_The problem:_
Start your answer with the line containing "Given: Uncheck the" and end it with the last line of the records below, retyping every line between exactly and adding nothing.

_Study material:_
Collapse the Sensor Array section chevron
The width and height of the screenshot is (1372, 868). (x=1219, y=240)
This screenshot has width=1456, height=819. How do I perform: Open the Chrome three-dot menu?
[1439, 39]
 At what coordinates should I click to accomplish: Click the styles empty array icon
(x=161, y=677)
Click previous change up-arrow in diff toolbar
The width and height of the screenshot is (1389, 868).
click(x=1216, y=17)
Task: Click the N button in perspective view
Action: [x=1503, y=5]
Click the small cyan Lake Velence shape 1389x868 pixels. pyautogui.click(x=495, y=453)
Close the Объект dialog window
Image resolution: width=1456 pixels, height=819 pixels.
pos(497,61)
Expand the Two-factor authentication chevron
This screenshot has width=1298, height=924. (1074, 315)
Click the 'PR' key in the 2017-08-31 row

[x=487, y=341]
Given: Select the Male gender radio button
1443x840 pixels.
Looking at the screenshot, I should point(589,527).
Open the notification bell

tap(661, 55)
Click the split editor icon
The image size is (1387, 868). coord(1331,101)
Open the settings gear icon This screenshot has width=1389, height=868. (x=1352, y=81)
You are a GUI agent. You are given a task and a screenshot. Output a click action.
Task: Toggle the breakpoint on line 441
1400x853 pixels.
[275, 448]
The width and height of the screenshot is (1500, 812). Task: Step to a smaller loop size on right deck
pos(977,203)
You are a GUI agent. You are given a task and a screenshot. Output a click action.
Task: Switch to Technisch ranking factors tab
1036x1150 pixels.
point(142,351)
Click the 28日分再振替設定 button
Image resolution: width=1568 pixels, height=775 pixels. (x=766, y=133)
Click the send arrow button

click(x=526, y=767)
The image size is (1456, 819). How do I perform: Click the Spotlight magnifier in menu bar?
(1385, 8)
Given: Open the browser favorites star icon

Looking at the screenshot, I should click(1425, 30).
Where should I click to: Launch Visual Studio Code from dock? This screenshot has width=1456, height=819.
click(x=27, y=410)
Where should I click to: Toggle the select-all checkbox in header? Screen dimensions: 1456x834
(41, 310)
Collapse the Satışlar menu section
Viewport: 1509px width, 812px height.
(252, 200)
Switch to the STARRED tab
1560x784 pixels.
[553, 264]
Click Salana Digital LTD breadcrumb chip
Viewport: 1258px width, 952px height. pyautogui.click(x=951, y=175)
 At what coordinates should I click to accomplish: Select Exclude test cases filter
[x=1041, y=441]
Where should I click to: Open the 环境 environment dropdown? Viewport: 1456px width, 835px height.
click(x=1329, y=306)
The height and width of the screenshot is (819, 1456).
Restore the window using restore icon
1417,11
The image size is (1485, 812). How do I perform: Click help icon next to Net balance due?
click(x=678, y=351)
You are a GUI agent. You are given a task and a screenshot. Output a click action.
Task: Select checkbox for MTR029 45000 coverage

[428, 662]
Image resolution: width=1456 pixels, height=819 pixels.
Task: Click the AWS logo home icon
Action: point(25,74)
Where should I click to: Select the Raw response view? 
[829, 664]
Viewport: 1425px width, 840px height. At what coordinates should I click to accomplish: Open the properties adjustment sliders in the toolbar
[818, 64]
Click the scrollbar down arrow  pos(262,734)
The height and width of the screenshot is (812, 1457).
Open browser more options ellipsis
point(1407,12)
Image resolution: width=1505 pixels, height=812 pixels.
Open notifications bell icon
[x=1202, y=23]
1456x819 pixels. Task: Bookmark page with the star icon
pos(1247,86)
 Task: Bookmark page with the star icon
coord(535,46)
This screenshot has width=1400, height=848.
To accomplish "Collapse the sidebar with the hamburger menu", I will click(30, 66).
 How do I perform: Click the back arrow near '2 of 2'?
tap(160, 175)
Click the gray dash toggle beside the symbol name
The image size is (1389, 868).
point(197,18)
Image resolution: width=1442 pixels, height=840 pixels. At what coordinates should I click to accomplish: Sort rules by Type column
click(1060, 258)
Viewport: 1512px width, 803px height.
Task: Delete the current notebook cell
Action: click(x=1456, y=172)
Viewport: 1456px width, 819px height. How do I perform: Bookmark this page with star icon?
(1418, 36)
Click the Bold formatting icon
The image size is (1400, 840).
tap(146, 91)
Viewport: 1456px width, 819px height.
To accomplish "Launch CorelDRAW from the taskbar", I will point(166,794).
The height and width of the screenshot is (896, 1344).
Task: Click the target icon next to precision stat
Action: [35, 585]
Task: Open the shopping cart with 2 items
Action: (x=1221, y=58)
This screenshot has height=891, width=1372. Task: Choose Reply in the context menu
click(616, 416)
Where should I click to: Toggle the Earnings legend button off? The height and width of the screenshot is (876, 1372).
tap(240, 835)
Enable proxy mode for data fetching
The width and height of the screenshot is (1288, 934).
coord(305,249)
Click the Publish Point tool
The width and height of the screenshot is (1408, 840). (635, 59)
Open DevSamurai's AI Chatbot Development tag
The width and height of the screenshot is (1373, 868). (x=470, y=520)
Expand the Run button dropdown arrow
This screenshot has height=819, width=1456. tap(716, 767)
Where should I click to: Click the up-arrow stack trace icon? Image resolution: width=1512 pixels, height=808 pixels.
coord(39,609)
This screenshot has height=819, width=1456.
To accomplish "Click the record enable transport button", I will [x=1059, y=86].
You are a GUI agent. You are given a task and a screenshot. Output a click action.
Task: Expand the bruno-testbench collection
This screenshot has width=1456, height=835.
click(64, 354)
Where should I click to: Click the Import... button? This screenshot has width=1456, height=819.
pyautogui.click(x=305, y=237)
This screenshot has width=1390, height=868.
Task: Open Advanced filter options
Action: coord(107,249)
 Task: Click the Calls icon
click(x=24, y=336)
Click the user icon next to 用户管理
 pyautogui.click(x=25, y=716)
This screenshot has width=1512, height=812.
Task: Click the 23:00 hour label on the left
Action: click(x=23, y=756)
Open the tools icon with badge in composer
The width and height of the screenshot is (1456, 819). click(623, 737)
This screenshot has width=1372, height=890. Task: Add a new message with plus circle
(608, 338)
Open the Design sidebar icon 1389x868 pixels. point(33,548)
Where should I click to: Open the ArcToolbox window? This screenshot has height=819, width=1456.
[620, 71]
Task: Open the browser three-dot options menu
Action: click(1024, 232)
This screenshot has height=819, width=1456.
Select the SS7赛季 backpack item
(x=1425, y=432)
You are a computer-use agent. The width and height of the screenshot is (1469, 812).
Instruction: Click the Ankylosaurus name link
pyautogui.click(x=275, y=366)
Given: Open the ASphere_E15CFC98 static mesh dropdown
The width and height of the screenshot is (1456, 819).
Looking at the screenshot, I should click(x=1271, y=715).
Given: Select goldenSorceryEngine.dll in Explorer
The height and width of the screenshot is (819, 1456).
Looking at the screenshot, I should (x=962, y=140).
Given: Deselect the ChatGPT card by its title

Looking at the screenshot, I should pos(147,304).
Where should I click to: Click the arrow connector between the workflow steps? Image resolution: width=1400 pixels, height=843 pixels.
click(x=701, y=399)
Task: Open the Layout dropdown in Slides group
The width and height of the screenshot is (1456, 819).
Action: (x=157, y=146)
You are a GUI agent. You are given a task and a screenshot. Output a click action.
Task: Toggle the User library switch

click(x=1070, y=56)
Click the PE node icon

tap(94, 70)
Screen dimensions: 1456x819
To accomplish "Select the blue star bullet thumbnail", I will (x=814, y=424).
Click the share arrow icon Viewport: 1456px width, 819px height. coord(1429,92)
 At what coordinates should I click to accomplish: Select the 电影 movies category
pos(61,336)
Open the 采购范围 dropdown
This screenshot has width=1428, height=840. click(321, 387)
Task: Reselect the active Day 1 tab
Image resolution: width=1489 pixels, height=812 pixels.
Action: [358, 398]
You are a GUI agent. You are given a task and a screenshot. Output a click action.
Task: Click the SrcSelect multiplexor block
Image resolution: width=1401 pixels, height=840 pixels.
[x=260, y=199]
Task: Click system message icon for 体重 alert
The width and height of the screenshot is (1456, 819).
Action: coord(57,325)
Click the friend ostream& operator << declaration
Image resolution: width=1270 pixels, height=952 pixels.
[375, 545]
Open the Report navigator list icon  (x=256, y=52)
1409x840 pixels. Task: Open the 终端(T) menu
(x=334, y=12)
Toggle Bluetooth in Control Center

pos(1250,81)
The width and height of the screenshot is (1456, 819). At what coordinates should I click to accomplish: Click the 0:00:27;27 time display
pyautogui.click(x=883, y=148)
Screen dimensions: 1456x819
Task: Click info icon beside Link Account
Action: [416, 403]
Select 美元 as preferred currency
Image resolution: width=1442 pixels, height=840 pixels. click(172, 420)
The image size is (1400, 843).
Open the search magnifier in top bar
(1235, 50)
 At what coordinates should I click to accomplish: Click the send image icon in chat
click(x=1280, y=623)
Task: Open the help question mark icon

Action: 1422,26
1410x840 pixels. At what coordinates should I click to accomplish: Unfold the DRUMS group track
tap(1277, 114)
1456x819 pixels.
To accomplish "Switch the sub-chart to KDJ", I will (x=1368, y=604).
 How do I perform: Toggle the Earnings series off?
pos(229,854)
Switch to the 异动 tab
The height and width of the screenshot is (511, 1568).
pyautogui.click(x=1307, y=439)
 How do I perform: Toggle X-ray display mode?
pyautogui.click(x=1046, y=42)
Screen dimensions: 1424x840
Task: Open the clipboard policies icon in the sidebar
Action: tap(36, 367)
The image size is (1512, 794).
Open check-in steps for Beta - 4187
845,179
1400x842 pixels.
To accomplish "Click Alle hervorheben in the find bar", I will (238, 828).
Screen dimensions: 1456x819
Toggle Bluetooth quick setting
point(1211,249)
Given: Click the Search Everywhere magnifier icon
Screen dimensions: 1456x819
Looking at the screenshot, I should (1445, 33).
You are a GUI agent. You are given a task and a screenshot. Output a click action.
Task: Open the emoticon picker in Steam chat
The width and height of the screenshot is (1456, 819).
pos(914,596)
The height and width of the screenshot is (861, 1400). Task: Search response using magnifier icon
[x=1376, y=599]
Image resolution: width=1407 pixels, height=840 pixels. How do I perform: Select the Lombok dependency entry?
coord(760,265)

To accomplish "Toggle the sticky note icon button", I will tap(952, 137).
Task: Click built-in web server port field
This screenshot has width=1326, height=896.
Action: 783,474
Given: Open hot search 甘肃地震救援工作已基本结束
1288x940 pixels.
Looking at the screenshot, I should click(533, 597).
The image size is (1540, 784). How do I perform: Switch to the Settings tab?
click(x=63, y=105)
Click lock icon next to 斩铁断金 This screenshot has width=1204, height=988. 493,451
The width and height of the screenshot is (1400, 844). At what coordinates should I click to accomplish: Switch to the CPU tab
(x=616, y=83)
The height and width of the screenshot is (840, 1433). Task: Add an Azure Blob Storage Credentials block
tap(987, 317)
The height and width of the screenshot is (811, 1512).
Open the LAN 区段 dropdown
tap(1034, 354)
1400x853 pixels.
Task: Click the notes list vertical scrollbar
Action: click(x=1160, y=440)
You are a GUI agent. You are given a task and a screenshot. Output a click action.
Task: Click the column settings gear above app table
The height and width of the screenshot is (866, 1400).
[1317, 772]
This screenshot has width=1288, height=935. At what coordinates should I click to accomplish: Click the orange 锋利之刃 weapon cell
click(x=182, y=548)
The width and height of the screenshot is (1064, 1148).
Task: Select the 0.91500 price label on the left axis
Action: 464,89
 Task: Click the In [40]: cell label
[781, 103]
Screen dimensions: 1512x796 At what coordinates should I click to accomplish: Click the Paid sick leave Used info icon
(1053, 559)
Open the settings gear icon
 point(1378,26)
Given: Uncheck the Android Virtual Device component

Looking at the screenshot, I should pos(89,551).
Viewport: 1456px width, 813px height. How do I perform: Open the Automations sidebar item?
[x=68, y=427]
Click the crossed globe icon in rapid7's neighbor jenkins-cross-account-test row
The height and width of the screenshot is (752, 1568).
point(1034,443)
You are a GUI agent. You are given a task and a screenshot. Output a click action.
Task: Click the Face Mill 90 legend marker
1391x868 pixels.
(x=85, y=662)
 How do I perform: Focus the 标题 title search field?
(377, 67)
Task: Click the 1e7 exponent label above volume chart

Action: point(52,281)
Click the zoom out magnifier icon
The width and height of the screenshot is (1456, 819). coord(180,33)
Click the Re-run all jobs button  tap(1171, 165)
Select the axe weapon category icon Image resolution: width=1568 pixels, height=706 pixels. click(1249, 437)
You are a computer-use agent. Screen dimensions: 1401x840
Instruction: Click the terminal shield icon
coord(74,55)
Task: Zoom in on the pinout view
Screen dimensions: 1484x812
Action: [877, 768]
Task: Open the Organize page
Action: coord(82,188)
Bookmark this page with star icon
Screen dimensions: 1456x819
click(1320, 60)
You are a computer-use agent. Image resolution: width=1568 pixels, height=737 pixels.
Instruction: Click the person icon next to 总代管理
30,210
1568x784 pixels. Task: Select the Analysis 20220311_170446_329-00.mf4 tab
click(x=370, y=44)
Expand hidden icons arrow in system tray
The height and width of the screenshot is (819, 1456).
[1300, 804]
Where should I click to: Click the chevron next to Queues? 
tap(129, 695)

_Expected output:_
Given: Uncheck the Android Virtual Device component

Looking at the screenshot, I should pos(89,551).
Viewport: 1456px width, 813px height. How do I perform: Open the Automations sidebar item?
[x=68, y=427]
Click the crossed globe icon in rapid7's neighbor jenkins-cross-account-test row
The height and width of the screenshot is (752, 1568).
point(1034,443)
You are a GUI agent. You are given a task and a screenshot. Output a click action.
Task: Click the Face Mill 90 legend marker
1391x868 pixels.
(x=85, y=662)
 How do I perform: Focus the 标题 title search field?
(377, 67)
Task: Click the 1e7 exponent label above volume chart

Action: point(52,281)
Click the zoom out magnifier icon
The width and height of the screenshot is (1456, 819). coord(180,33)
Click the Re-run all jobs button  tap(1171, 165)
Select the axe weapon category icon Image resolution: width=1568 pixels, height=706 pixels. click(1249, 437)
You are a computer-use agent. Screen dimensions: 1401x840
Instruction: Click the terminal shield icon
coord(74,55)
Task: Zoom in on the pinout view
Screen dimensions: 1484x812
Action: [877, 768]
Task: Open the Organize page
Action: coord(82,188)
Bookmark this page with star icon
Screen dimensions: 1456x819
click(1320, 60)
You are a computer-use agent. Image resolution: width=1568 pixels, height=737 pixels.
Instruction: Click the person icon next to 总代管理
30,210
1568x784 pixels. Task: Select the Analysis 20220311_170446_329-00.mf4 tab
click(x=370, y=44)
Expand hidden icons arrow in system tray
The height and width of the screenshot is (819, 1456).
[1300, 804]
Where should I click to: Click the chevron next to Queues? 
tap(129, 695)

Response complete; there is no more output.